On 5/23/19 11:38 AM, Andy Lutomirski wrote:
On Thu, May 23, 2019 at 7:17 AM Sean Christopherson
<sean.j.christopherson@xxxxxxxxx> wrote:
On Thu, May 23, 2019 at 01:26:28PM +0300, Jarkko Sakkinen wrote:
On Wed, May 22, 2019 at 07:35:17PM -0700, Sean Christopherson wrote:
But actually, there's no need to disallow mmap() after ECREATE since the
LSM checks also apply to mmap(), e.g. FILE__EXECUTE would be needed to
mmap() any enclave pages PROT_EXEC. I guess my past self thought mmap()
bypassed LSM checks? The real problem is that mmap()'ng an existing
enclave would require FILE__WRITE and FILE__EXECUTE, which puts us back
at square one.
I'm lost with the constraints we want to set.
As is today, SELinux policies would require enclave loaders to have
FILE__WRITE and FILE__EXECUTE permissions on /dev/sgx/enclave. Presumably
other LSMs have similar requirements. Requiring all processes to have
FILE__{WRITE,EXECUTE} permissions means the permissions don't add much
value, e.g. they can't be used to distinguish between an enclave that is
being loaded from an unmodified file and an enclave that is being
generated on the fly, e.g. Graphene.
Looking back at Andy's mail, he was talking about requiring FILE__EXECUTE
to run an enclave, so perhaps it's only FILE__WRITE that we're trying to
special case.
I thought about this some more, and I have a new proposal that helps
address the ELRANGE alignment issue and the permission issue at the
cost of some extra verbosity. Maybe you all can poke holes in it :)

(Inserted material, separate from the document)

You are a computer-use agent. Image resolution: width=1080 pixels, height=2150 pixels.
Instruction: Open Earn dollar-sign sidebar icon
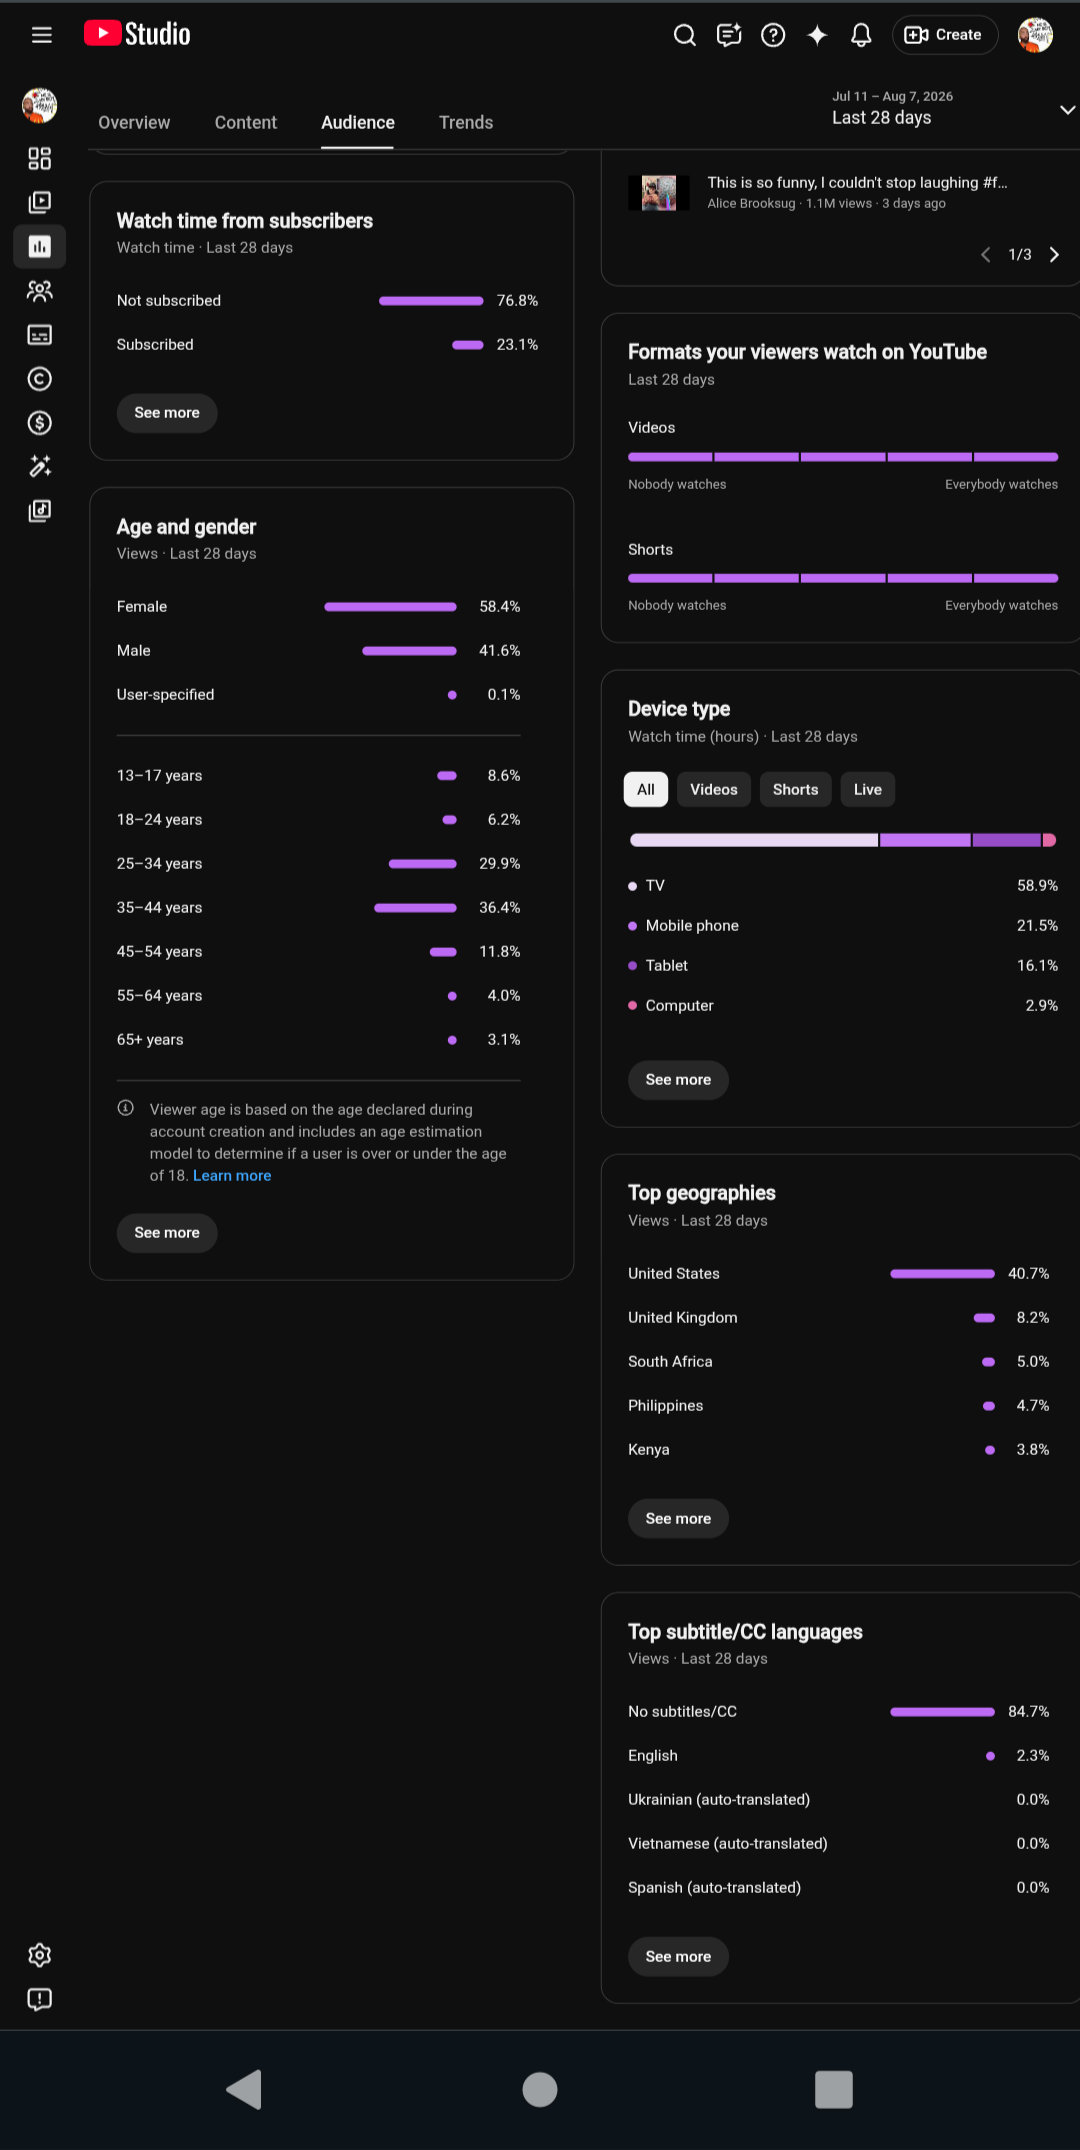[x=40, y=423]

The basic idea is to make everything more explicit from a user's
perspective. Here's how it works:
Opening /dev/sgx/enclave gives an enclave_fd that, by design, doesn't
give EXECUTE or WRITE. mmap() on the enclave_fd only works if you
pass PROT_NONE and gives the correct alignment. The resulting VMA
cannot be mprotected or mremapped. It can't be mmapped at all until
after ECREATE because the alignment isn't known before that.
Associated with the enclave are a bunch (up to 7) "enclave segment
inodes". These are anon_inodes that are created automagically. An
enclave segment is a group of pages, not necessary contiguous, with an
upper bound on the memory permissions. Each enclave page belongs to a
segment. When you do EADD, you tell the driver what segment you're
adding to. [0] This means that EADD gets an extra argument that is a
permission mask for the page -- in addition to the initial SECINFO,
you also pass to EADD something to the effect of "I promise never to
map this with permissions greater than RX".
Then we just need some way to mmap a region from an enclave segment.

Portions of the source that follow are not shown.